→ **WORK TO BE COMPLETED**
Having located "Task: Open the and operator dropdown" in the listing below, write out its line and every following line exactly, last line included, without the pictures.
*** Block opens ***
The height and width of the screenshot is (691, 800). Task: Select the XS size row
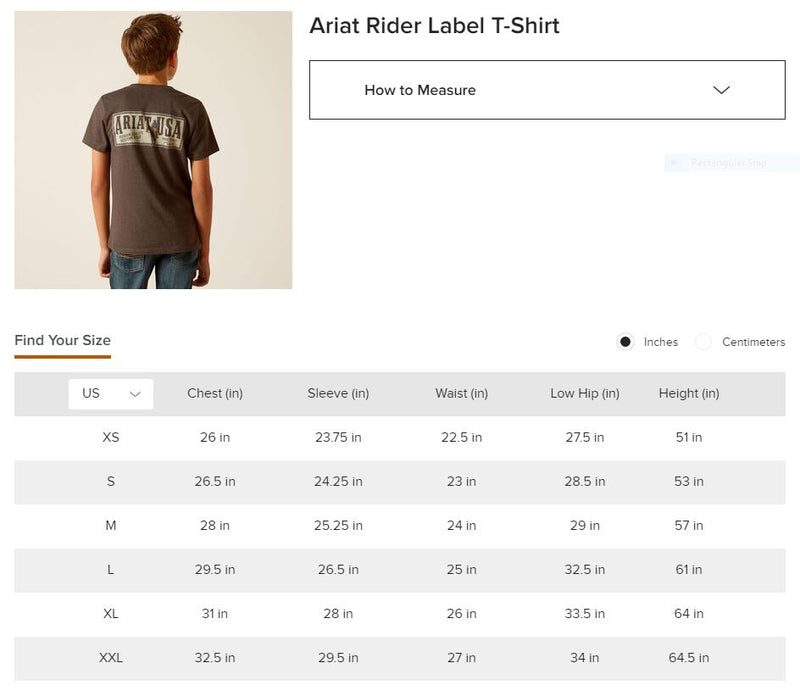click(113, 437)
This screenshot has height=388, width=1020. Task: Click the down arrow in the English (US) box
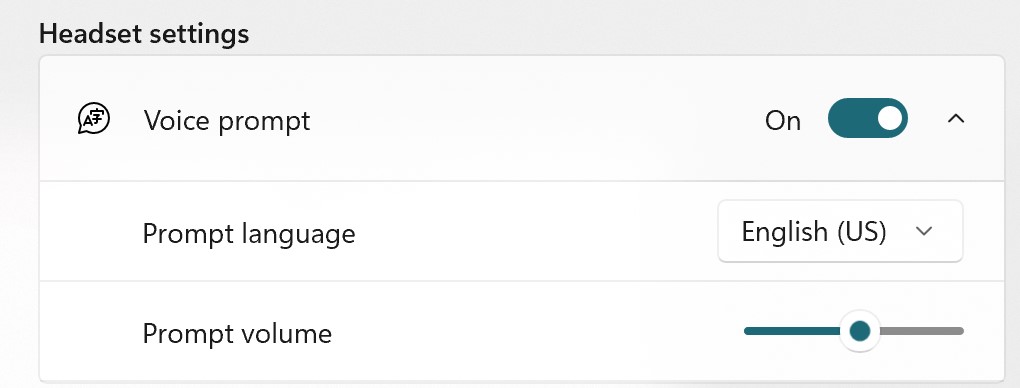tap(924, 231)
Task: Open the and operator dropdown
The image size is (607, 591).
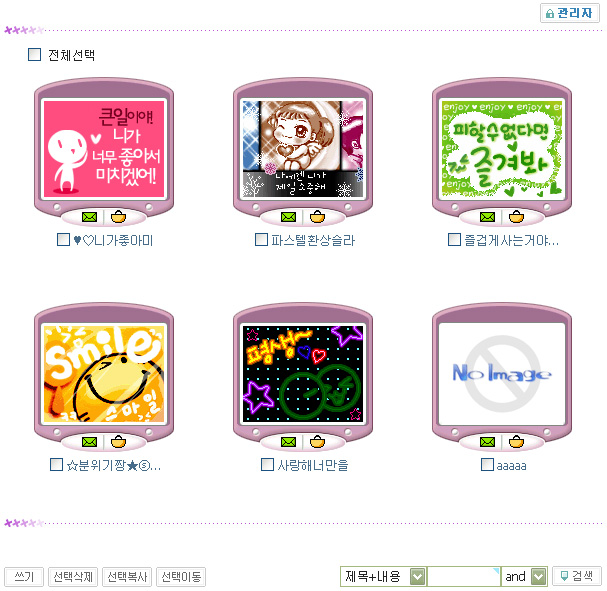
*** Block closes ***
→ **FINISHED EXERCISE**
Task: Open the and operator dropdown
The image size is (607, 591).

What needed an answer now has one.